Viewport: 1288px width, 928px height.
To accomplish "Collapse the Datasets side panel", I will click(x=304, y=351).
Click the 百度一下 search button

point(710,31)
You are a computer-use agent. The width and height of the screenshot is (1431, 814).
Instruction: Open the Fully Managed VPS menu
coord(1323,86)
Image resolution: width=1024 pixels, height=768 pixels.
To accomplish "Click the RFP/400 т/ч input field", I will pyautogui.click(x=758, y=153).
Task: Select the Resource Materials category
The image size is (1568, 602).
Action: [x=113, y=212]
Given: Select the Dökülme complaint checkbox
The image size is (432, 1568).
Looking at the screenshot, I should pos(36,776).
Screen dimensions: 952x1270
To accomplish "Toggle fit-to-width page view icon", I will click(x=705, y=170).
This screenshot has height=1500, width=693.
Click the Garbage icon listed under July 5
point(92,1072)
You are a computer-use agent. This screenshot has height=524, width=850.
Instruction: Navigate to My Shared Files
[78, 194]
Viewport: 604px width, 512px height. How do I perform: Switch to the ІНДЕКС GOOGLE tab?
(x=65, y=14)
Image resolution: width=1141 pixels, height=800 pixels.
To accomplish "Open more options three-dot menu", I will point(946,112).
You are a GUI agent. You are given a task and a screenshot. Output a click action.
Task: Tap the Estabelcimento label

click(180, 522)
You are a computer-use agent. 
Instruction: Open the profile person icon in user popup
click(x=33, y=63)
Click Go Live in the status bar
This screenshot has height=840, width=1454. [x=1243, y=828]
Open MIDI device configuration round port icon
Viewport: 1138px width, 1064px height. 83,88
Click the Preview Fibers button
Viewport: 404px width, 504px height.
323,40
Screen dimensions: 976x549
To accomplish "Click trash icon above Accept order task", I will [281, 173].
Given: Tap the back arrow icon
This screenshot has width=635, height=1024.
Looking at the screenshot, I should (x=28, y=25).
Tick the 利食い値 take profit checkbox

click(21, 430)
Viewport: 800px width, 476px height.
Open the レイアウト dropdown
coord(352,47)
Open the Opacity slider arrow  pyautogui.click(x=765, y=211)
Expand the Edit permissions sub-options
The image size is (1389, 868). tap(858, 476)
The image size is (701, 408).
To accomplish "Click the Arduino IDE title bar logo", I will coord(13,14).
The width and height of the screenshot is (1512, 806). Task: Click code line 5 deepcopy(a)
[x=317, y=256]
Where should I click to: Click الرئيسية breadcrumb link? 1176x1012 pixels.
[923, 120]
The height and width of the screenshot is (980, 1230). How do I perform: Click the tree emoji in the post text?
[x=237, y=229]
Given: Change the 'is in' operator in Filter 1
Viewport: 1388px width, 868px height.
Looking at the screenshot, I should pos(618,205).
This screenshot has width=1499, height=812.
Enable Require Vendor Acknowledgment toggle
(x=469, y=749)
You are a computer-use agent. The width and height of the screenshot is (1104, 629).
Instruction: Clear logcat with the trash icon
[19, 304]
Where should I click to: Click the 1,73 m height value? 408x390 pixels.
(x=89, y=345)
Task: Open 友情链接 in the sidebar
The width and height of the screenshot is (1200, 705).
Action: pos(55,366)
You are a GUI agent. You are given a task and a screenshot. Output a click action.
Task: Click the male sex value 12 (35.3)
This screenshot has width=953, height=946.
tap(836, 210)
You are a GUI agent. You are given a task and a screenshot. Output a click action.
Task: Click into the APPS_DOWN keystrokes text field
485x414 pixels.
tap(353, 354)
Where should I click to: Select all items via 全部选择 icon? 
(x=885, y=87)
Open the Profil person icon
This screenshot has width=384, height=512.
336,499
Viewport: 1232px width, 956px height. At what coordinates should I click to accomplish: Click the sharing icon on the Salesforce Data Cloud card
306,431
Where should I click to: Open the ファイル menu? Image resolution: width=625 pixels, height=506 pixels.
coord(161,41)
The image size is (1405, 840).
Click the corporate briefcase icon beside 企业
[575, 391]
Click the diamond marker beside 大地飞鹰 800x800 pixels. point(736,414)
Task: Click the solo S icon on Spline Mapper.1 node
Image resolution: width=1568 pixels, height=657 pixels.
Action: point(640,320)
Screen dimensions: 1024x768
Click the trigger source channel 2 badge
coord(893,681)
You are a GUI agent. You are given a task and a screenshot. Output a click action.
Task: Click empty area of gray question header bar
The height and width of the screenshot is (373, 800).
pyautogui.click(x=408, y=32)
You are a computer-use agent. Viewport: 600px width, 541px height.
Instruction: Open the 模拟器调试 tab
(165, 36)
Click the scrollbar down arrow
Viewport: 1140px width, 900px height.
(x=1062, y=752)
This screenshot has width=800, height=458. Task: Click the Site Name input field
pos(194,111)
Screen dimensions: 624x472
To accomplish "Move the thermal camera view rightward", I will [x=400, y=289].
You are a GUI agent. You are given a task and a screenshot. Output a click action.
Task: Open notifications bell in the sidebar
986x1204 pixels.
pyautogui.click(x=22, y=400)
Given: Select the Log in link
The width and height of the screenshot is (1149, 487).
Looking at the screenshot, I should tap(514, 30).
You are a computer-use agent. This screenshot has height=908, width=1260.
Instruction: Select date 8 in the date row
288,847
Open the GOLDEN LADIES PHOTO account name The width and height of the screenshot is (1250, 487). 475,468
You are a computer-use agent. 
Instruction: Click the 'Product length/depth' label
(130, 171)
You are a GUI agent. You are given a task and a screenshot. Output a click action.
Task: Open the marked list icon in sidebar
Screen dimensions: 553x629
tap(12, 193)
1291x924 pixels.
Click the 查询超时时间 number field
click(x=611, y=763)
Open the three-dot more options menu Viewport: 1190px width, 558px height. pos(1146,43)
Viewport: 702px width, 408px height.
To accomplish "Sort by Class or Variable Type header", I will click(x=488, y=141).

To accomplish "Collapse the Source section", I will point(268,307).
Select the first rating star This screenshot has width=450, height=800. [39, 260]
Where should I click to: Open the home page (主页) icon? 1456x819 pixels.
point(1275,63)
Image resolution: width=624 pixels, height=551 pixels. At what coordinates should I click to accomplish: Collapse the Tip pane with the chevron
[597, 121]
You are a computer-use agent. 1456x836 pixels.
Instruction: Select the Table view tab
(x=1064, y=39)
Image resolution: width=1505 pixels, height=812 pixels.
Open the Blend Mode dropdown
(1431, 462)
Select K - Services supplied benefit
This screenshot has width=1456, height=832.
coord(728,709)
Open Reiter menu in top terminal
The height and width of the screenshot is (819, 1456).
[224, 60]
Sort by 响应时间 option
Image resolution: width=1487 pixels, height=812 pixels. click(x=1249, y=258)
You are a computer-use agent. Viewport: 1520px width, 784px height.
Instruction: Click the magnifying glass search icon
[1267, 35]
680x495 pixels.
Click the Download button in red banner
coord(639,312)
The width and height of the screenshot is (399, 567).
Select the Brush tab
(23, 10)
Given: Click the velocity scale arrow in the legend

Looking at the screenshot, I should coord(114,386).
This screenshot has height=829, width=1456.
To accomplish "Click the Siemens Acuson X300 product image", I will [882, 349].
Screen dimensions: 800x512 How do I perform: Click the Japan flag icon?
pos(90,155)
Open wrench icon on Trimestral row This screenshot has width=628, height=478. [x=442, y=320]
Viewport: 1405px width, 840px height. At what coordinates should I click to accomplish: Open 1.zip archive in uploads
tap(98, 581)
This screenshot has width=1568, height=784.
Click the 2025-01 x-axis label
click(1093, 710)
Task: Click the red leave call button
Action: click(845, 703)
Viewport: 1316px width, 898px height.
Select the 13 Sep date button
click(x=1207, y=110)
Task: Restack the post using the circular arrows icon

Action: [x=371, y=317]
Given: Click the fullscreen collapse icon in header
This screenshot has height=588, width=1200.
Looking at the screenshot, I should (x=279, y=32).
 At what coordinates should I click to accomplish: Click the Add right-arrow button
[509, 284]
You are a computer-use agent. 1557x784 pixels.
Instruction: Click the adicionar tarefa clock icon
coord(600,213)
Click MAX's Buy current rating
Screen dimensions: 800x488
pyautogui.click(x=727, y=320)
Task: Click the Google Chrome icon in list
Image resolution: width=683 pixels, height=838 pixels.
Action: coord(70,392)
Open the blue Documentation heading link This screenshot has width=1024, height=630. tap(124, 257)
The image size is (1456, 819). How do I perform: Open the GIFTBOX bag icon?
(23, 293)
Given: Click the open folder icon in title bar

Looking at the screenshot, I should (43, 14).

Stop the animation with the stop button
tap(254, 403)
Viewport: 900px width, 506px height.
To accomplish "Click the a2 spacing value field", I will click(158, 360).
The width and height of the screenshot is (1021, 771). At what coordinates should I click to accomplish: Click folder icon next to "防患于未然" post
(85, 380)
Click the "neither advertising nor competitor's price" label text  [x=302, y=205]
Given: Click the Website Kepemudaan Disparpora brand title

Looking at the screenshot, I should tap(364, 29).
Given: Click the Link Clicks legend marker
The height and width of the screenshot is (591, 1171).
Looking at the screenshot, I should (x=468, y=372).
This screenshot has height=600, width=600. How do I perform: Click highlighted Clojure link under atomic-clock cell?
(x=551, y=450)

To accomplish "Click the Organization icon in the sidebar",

■ **PROBLEM TO SOLVE**: Locate every line in the material above that contains the word "text", and copy each of those lines.

■ **TASK ANSWER**:
The height and width of the screenshot is (980, 1230). How do I perform: Click the tree emoji in the post text?
Task: Click into the APPS_DOWN keystrokes text field
Click the "neither advertising nor competitor's price" label text  [x=302, y=205]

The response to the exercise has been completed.